_What is required_
Please output the rows verbatim, starting with the line that contains "Neuigkeiten (48, 130)" and going on through the line that contains "1997 (406, 521)", both included.

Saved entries
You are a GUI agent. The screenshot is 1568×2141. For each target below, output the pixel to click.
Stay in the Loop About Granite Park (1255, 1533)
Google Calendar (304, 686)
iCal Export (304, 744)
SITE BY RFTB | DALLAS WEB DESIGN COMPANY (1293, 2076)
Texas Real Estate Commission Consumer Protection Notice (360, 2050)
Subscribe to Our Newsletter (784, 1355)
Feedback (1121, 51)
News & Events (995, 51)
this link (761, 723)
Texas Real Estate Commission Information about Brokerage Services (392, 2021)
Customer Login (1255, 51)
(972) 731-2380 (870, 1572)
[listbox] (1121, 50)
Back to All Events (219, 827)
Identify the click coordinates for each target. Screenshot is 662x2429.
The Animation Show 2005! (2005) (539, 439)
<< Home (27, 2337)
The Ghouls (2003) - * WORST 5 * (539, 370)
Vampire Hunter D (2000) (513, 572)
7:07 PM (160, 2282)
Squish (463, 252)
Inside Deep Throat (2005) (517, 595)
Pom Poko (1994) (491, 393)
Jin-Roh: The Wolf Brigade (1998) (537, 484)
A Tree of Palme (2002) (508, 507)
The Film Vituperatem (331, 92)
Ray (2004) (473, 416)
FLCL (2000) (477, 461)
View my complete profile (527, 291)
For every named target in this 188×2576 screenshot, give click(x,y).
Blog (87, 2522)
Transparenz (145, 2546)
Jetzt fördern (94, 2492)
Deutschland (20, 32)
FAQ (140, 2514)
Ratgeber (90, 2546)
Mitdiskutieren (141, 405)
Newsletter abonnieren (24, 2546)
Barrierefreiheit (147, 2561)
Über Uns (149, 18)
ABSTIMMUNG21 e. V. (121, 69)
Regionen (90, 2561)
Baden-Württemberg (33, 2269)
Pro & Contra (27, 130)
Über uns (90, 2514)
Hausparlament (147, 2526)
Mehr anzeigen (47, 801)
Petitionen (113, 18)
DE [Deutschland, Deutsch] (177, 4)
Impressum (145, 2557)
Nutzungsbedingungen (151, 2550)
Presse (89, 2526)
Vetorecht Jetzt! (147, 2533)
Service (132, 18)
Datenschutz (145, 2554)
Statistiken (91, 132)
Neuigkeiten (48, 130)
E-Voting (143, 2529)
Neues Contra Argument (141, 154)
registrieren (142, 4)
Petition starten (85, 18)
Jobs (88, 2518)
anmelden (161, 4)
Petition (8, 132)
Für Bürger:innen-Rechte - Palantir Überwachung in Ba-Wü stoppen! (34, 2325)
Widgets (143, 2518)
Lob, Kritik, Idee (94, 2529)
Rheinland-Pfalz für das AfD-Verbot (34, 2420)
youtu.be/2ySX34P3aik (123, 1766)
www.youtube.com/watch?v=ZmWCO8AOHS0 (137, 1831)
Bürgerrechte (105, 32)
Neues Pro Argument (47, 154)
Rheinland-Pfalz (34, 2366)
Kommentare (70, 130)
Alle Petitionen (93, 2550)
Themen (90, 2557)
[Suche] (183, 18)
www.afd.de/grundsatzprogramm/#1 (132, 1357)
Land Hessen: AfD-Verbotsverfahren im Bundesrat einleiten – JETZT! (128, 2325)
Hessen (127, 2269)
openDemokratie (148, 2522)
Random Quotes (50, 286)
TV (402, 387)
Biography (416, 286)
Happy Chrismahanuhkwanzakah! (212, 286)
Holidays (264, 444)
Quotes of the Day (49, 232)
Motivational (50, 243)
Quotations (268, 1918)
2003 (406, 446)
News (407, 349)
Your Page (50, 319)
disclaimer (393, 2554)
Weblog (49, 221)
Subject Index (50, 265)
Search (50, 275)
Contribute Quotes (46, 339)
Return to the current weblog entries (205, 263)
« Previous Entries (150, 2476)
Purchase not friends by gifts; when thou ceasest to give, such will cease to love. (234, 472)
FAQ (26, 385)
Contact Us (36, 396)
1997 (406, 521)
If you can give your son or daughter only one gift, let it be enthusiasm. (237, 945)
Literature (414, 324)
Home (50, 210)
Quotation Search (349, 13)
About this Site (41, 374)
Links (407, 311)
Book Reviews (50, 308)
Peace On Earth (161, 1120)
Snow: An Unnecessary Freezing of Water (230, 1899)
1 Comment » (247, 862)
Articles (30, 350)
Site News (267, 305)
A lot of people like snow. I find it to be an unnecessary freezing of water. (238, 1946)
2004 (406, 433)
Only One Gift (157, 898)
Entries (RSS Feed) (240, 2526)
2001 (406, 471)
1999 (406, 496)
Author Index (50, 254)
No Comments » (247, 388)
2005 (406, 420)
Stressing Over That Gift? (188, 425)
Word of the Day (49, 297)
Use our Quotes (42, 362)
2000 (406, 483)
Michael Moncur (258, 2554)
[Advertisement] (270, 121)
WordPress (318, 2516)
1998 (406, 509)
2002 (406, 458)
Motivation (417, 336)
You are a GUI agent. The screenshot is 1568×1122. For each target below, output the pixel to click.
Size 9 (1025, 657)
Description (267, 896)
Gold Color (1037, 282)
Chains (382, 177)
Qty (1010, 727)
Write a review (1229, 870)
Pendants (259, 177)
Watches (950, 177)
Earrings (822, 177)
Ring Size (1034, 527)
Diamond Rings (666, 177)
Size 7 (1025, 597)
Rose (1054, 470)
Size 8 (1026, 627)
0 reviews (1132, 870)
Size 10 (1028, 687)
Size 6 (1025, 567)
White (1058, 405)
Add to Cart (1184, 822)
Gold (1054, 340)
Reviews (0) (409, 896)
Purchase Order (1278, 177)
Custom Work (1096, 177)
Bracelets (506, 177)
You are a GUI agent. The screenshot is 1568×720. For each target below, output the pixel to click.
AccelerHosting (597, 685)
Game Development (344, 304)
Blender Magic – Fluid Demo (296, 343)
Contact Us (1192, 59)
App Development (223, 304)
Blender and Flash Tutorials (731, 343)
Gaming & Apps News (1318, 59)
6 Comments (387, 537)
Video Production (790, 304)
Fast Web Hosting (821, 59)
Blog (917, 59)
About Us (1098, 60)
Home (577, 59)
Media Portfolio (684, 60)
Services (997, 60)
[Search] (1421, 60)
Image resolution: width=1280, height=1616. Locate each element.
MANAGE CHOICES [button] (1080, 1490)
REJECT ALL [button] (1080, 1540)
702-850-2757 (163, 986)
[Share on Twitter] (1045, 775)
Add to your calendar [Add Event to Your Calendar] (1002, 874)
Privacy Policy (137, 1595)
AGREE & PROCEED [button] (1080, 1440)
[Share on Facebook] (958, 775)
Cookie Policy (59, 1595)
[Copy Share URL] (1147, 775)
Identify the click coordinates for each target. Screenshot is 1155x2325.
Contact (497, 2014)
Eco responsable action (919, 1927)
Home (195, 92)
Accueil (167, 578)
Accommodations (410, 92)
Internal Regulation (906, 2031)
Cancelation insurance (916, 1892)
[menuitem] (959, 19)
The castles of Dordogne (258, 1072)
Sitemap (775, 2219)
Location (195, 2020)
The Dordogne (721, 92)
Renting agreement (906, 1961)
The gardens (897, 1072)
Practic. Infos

_Response_
Neuigkeiten (48, 130)
E-Voting (143, 2529)
Neues Contra Argument (141, 154)
registrieren (142, 4)
Petition starten (85, 18)
Jobs (88, 2518)
anmelden (161, 4)
Petition (8, 132)
Für Bürger:innen-Rechte - Palantir Überwachung in Ba-Wü stoppen! (34, 2325)
Widgets (143, 2518)
Lob, Kritik, Idee (94, 2529)
Rheinland-Pfalz für das AfD-Verbot (34, 2420)
youtu.be/2ySX34P3aik (123, 1766)
www.youtube.com/watch?v=ZmWCO8AOHS0 (137, 1831)
Bürgerrechte (105, 32)
Neues Pro Argument (47, 154)
Rheinland-Pfalz (34, 2366)
Kommentare (70, 130)
Alle Petitionen (93, 2550)
Themen (90, 2557)
[Suche] (183, 18)
www.afd.de/grundsatzprogramm/#1 (132, 1357)
Land Hessen: AfD-Verbotsverfahren im Bundesrat einleiten – JETZT! (128, 2325)
Hessen (127, 2269)
openDemokratie (148, 2522)
Random Quotes (50, 286)
TV (402, 387)
Biography (416, 286)
Happy Chrismahanuhkwanzakah! (212, 286)
Holidays (264, 444)
Quotes of the Day (49, 232)
Motivational (50, 243)
Quotations (268, 1918)
2003 (406, 446)
News (407, 349)
Your Page (50, 319)
disclaimer (393, 2554)
Weblog (49, 221)
Subject Index (50, 265)
Search (50, 275)
Contribute Quotes (46, 339)
Return to the current weblog entries (205, 263)
« Previous Entries (150, 2476)
Purchase not friends by gifts; when thou ceasest to give, such will cease to love. (234, 472)
FAQ (26, 385)
Contact Us (36, 396)
1997 (406, 521)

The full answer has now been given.